If you’re not familiar with the Earth One books, they’re reimaginings of the popular DC Comics heroes, with the stories taking place on a “real world” Earth much like our own. The series started a few years ago, focusing on Superman (I reviewed the second volume of that book), followed by Batman, Teen Titans, and now Wonder Woman.

Now, I have to go on record that I’ve never been the biggest Wonder Woman fan. Sure, she’s part of DC’s “Trinity”, but her greatest strength is just the longevity of her publication history. She’s got no rogues gallery, and there are very few “iconic” Wonder Woman stories. Since her film debut in Batman v Superman: Dawn of Justice, however, I’ve developed a newfound respect for the character, and I’ve been searching for a comic that really gets to her core. As the first volume of an Earth One series, this was bound to be an origin story, so I thought it would be a great place to start. Despite the fact that I don’t necessarily “get” a lot of Grant Morrison’s work, he has a reputation for getting to the core of characters, and here he is teamed with Yanick Paquette, with whom he worked on The Seven Soldiers of Victory, which I enjoyed.

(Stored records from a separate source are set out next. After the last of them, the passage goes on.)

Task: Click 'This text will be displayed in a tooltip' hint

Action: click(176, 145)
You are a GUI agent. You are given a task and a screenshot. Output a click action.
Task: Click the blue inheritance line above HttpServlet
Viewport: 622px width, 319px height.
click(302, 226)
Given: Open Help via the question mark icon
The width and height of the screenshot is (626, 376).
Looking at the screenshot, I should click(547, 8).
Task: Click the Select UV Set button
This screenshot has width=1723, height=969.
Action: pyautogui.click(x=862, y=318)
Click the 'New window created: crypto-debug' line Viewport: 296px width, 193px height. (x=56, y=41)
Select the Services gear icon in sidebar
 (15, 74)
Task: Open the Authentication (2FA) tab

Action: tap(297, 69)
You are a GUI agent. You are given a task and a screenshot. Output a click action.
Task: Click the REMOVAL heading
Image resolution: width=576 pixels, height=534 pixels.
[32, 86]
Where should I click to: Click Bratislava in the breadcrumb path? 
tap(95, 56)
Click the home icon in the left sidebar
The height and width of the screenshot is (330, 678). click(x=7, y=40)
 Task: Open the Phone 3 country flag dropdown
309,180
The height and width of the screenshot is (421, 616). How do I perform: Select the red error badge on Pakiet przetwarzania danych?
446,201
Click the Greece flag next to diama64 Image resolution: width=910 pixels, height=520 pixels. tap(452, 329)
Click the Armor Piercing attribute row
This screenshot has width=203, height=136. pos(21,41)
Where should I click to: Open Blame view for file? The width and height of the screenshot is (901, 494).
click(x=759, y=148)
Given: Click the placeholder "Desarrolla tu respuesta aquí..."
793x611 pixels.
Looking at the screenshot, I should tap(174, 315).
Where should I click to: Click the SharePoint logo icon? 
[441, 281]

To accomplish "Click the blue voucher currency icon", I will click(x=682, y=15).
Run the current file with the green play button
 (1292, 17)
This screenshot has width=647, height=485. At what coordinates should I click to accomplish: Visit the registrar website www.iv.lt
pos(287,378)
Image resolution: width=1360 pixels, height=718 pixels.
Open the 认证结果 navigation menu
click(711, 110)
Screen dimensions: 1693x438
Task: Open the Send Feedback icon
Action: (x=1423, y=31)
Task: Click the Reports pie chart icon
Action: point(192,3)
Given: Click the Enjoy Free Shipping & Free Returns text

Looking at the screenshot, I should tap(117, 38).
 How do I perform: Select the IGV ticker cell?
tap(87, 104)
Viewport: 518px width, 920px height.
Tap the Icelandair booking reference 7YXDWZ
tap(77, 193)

The story opens to a flashback of Hercules and his crew trying to subjugate the Amazons. After Hippolyta, Queen of the Amazons, kills Hercules, she frees the other Amazons from captivity, and they proceed to murder their would-be captors. At this point, they decide to retreat from Man’s World , and we are then taken to present day Paradise Island – an idyllic utopia established by the Amazons, untouched by men. They’re flying around on hovercycles and in invisible jets, and my chauvinism came out: my first thought was “What man created those for them?” Yeah, I know I suck, but admitting it is the first step to recovery, right?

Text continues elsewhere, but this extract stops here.